US 12,144,645 B2
Therapy scoring for hemodynamic conditions
Rachel June Smith, Irvine, CA (US); Zhongping Jian, Irvine, CA (US); Feras Al Hatib, Irvine, CA (US); Andrew Marino, Rowland Heights, CA (US); and Sai Prasad Buddi, Costa Mesa, CA (US)
Filed by Edwards Lifesciences Corporation, Irvine, CA (US)
Filed on Aug. 5, 2020, as Appl. No. 16/985,937.
Claims priority of provisional application 62/980,585, filed on Feb. 24, 2020.
Prior Publication US 2021/0259629 A1, Aug. 26, 2021
Int. Cl. A61B 5/00 (2006.01); A61B 5/021 (2006.01); A61B 5/024 (2006.01); A61B 5/029 (2006.01); G16H 20/17 (2018.01); G16H 40/67 (2018.01); G16H 50/30 (2018.01)

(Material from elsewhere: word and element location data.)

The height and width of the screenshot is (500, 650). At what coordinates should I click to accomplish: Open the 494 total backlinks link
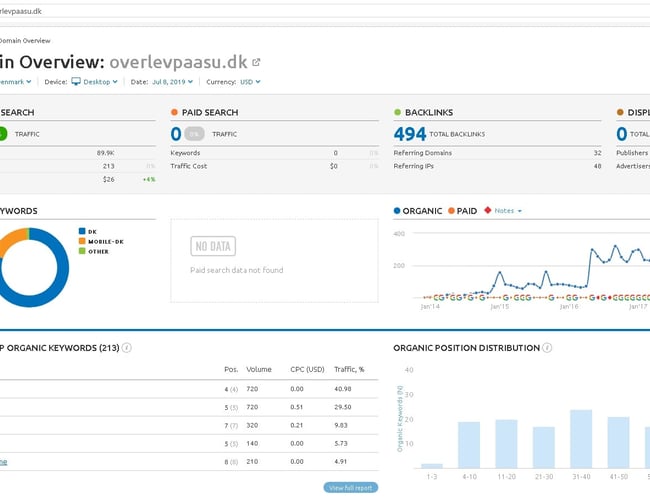410,133
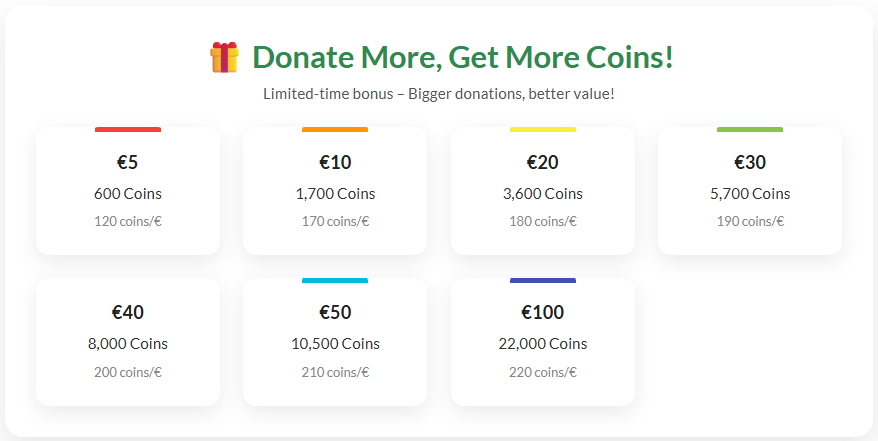This screenshot has width=878, height=441.
Task: Click the "210 coins/€" rate text
Action: (x=335, y=372)
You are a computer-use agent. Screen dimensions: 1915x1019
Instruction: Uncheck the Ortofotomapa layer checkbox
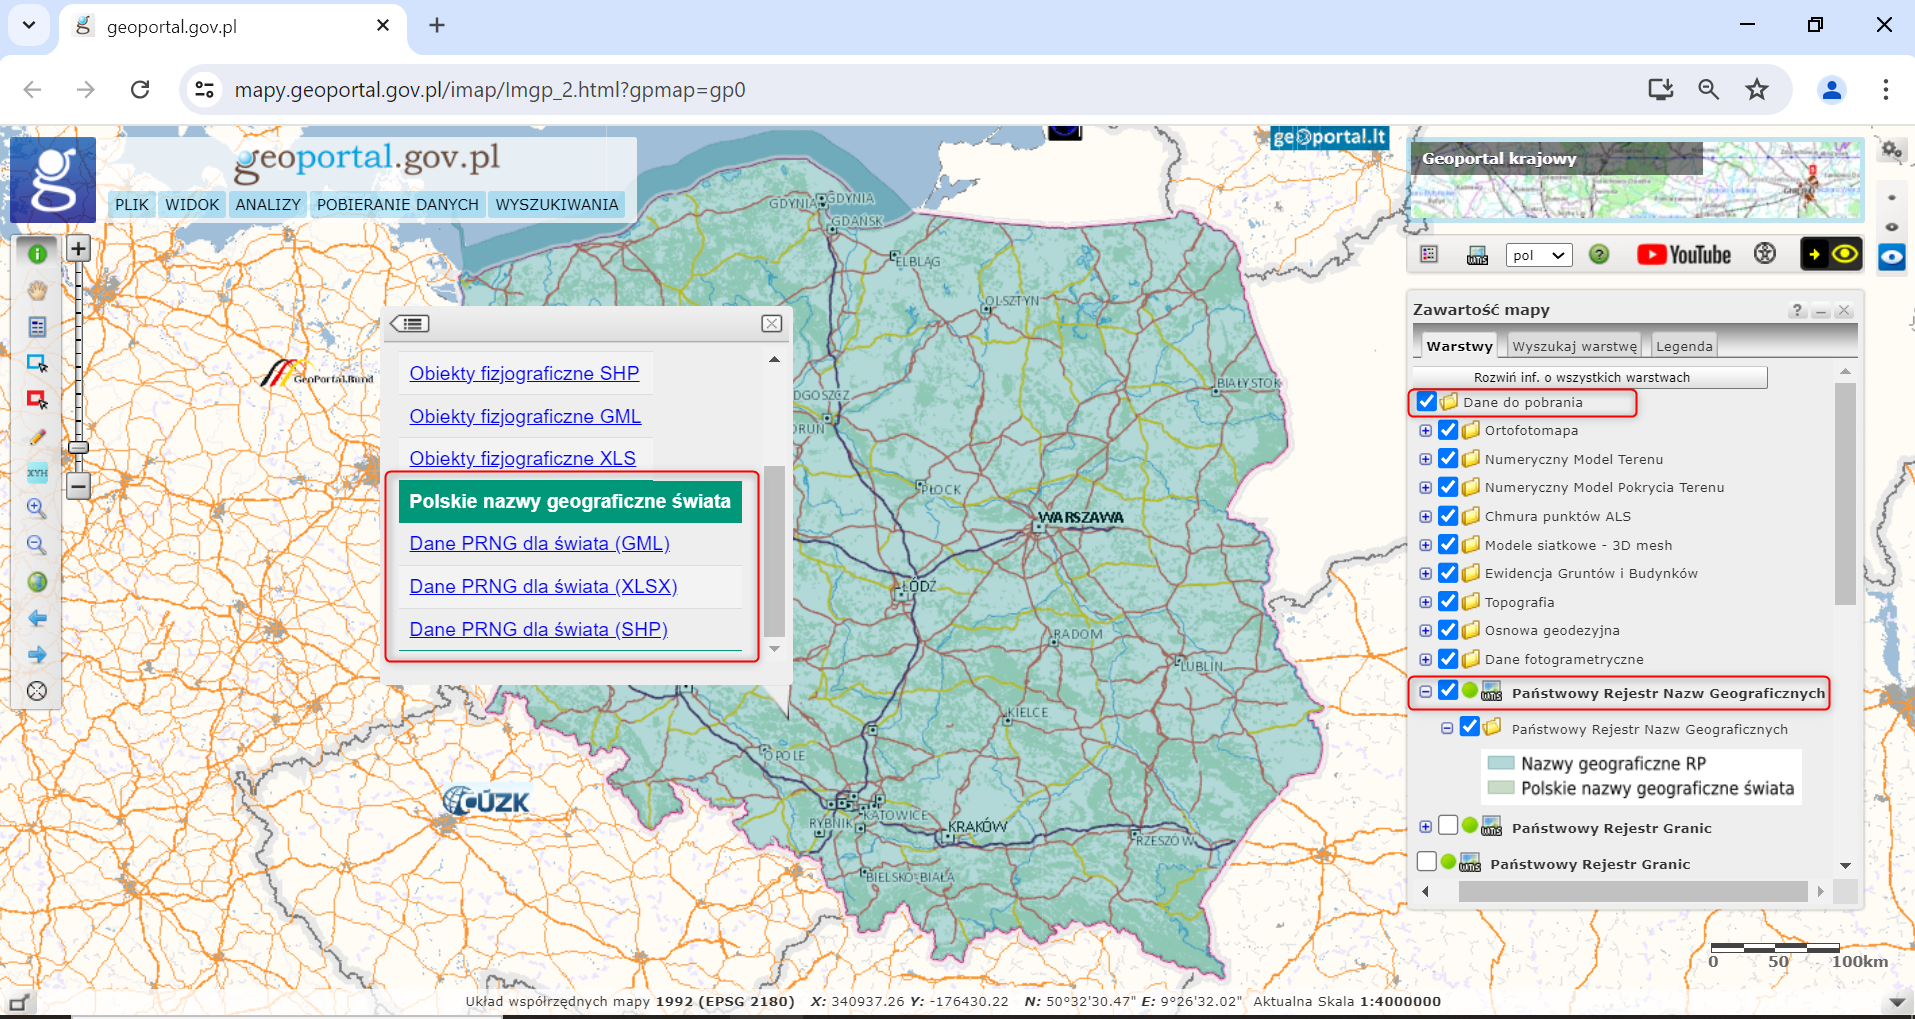tap(1448, 431)
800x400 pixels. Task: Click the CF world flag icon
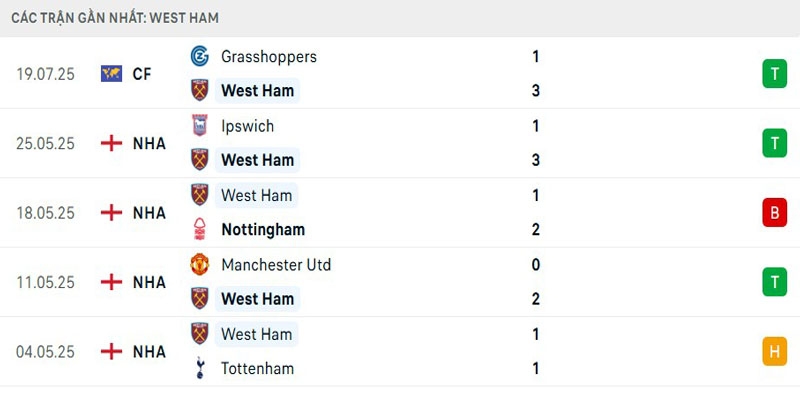[x=111, y=74]
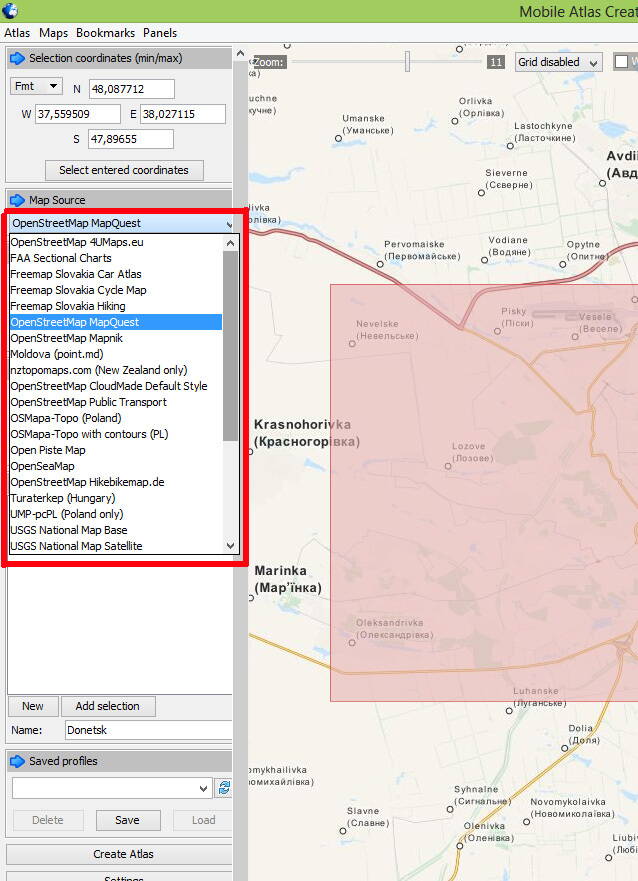Toggle the checkbox next to Grid dropdown
The height and width of the screenshot is (881, 638).
[622, 62]
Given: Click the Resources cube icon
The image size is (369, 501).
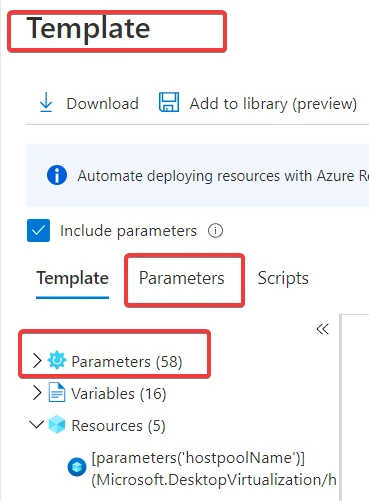Looking at the screenshot, I should [x=57, y=424].
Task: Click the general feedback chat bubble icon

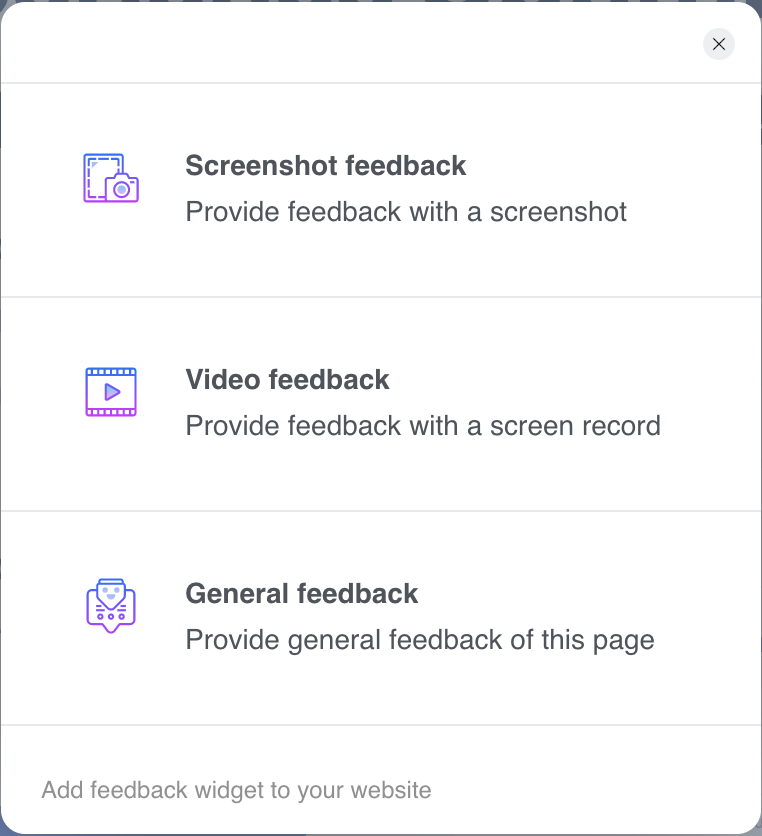Action: coord(111,606)
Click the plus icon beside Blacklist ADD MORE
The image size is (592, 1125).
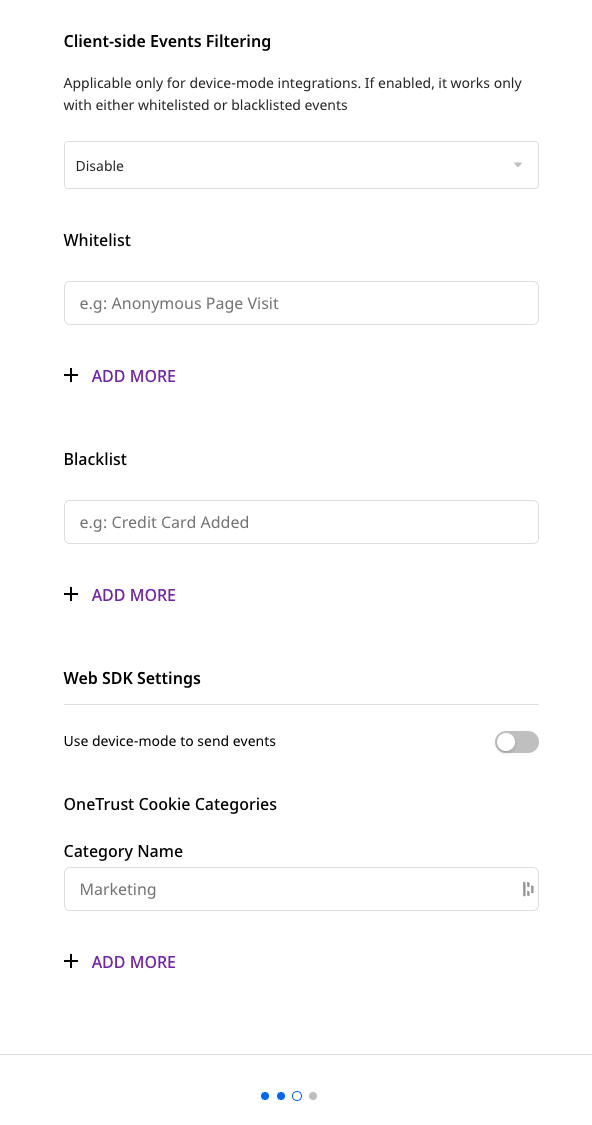tap(71, 594)
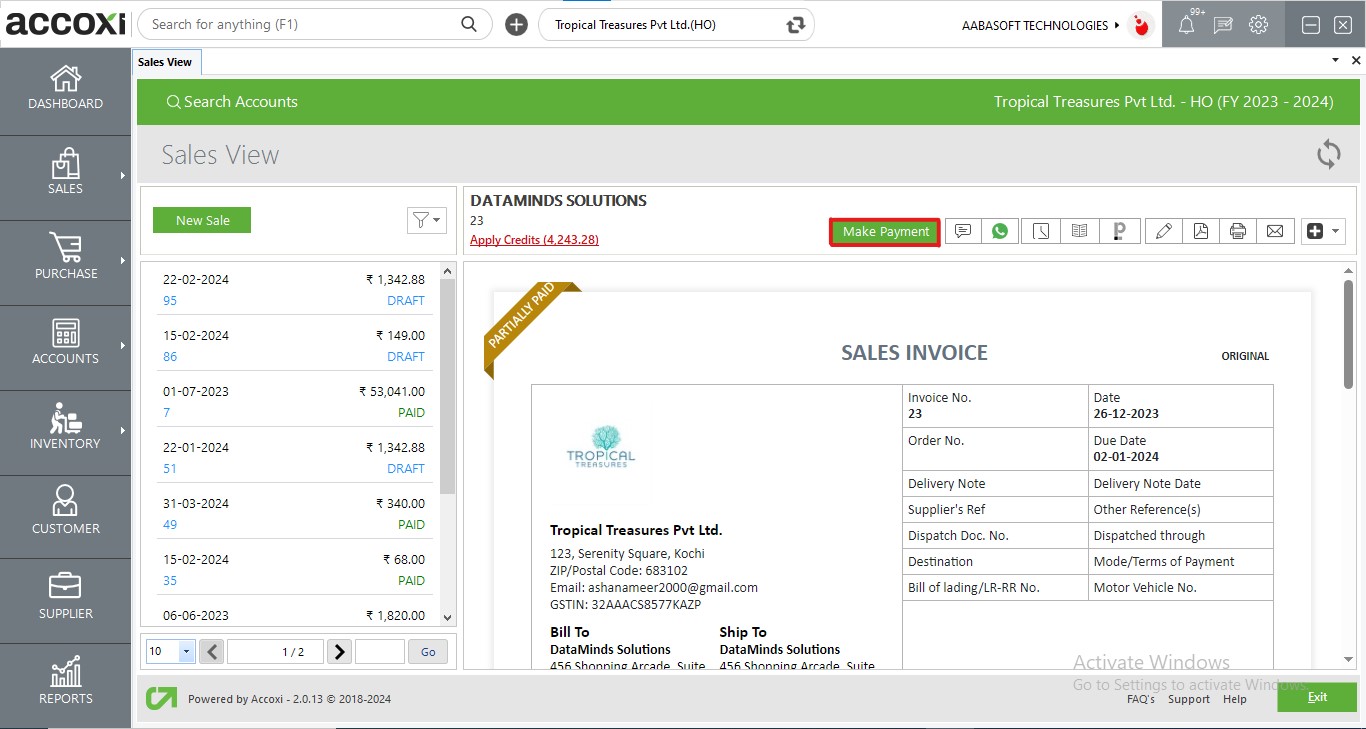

CPC A61B 5/4848 (2013.01) [A61B 5/021 (2013.01); A61B 5/02405 (2013.01); A61B 5/029 (2013.01); A61B 5/4839 (2013.01); A61B 5/742 (2013.01); G16H 20/17 (2018.01); G16H 40/67 (2018.01); G16H 50/30 (2018.01)] 17 Claims
OG exemplary drawing
 
1. A system for monitoring arterial pressure of a patient and determining or more scores that are predictive of responsiveness of the patient to a corresponding therapy, the system comprising:
a hemodynamic sensor that produces sensed hemodynamic data representative of an arterial pressure waveform of the patient;
a system memory that stores hemodynamic therapy scoring software code;
a user interface; and
a hardware processor that is configured to execute the hemodynamic therapy scoring software code to:
derive, from the sensed hemodynamic data representative of the arterial pressure waveform of the patient, first magnitude data of a first hemodynamic parameter selected from the group consisting of a stroke volume variation (SVV), a pulse pressure variation (PPV), a stroke volume (SV), and a stroke volume index (SVI); wherein the first hemodynamic parameter is derived from the sensed hemodynamic data and indicative of a condition treatable by an intravenous delivery of saline fluid to the patient; and wherein the first magnitude data includes values of the first hemodynamic parameter over time;
derive first trend data of the first hemodynamic parameter, wherein the first trend data is based on one or more first best-fit lines of the first hemodynamic parameter, each of the one or more first best-fit lines corresponding to a respective time interval defined for the values of the first hemodynamic parameter over time;
derive, from the sensed hemodynamic data, second magnitude data of a second hemodynamic parameter selected from the group consisting of a systemic vascular resistance (SVR) and a systemic vascular resistance index (SVRI); wherein the second hemodynamic parameter is derived from the sensed hemodynamic data and indicative of a condition treatable by an intravenous delivery of a vasopressor to the patient; and wherein the second magnitude data includes values of the second hemodynamic parameter over time;
derive second trend data of the second hemodynamic parameter, wherein the second trend data is based on one or more second best-fit lines of the second hemodynamic parameter, each of the one or more second best-fit lines corresponding to a respective time interval defined for the values of the second hemodynamic parameter over time;
derive, from the sensed hemodynamic data, third magnitude data of a third hemodynamic parameter selected from the group consisting of a maximal rate of rise of arterial pressure (dP/dtmax), a cardiac output (CO), and a cardiac index (CI); wherein the third hemodynamic parameter is derived from the sensed hemodynamic data and indicative of a condition treatable by an intravenous delivery of an inotrope to the patient; and wherein the third magnitude data includes values of the third hemodynamic parameter over time;
derive third trend data of the third hemodynamic parameter, wherein the third trend data is based on one or more third best-fit lines of the third hemodynamic parameter, each of the one or more third best-fit lines corresponding to a respective time interval defined for the values of the third hemodynamic parameter over time;
determine a first magnitude sub-score based on the first magnitude data, a second magnitude sub-score based on the second magnitude data, and a third magnitude sub-score based on the third magnitude data;
determine a first trend sub-score based on the first trend data, a second trend sub-score based on the second trend data, and a third trend sub-score based on the third trend data;
determine a first score as a combination of the first magnitude sub-score and the first trend sub-score, a second score as a combination of the second magnitude sub-score and the second trend sub-score, and a third score as a combination of the third magnitude sub-score and the third trend sub-score; and
output, via the user interface, a representation of the first score that is predictive of responsiveness of the patient to the intravenous delivery of the saline fluid, a representation of the second score that is predictive of responsiveness of the patient to the intravenous delivery of the vasopressor, and a representation of the third score that is predictive of responsiveness of the patient to the intravenous delivery of the inotrope.